According to their statistics before the tour, JsPOC monitors some 23,000 objects orbiting the Earth, which include a growing number of cubesats. Cal Poly Professor Jordi Puig-Suari who started the CubeSat/ Poly Sat effort a little over 16 years ago, noted that he’d never imagined the program could grow so large, encompassing approximately 100 university relationships and several commercial companies involved in launching the devices.

In the future, technicl applications involving “clouds” of cubesats, could become reality, with a little more system interconnectivity. At the moment the devices are being prepped for launch with sensors recording data from inside their launch vehicles the whole way up. That breaks from tradition as most are tested and launched with power off on the ground and deployed when they reach orbit or suborbital trajectories.

Students explained to the Rear Adm. how some of those projects are being tested, with Wi-Fi connections between paired satellites being launched on the same vehicle. Many test modules are themselves taken up as secondary cargo of rockets launched from Vandenberg.

Brown, as well as members of his staff, held the famous P-Pod, a device designed at Cal Poly, that releases three cubesats into orbit, while Puig-Suari explained the mechanism’s exact function.

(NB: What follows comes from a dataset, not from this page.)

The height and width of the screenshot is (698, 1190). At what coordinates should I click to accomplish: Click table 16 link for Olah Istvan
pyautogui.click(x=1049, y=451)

The primary function of the frames is to hold the satellites for release without sending them burning into the either them at the wrong time; the secondary objective is to actually deploy them.

For Brown, balancing space between the multi-billion dollar plans of government programs and, what he said, were 17,000 objects that the agency tracks, entering and leaving orbit is a tricky game. By the initial indications he’s not looking to crowd out civilian use.

“I’m a technology nerd,” he said, “I’ve been looking at these models [of cubesats] for a number of years now…these are finally leaving the labs to really kick off LTE services.”

LTE stands for Long-Term Evolution, commonly marketed as 4G LTE, a standard for wireless communication of high-speed data for mobile phones.

Some private companies have already started selling cubesat services with onboard camera, in much the same way that private drone operators take photos below the clouds.  Part of what officialdom will keep looking to the academics for are ways to ensure a smooth transition as devices become more capable and useful.

“Space itself reaches every aspect of everyone’s lives whether they se it or not right now,” said Brown. “Our job is to look after that entire domain.”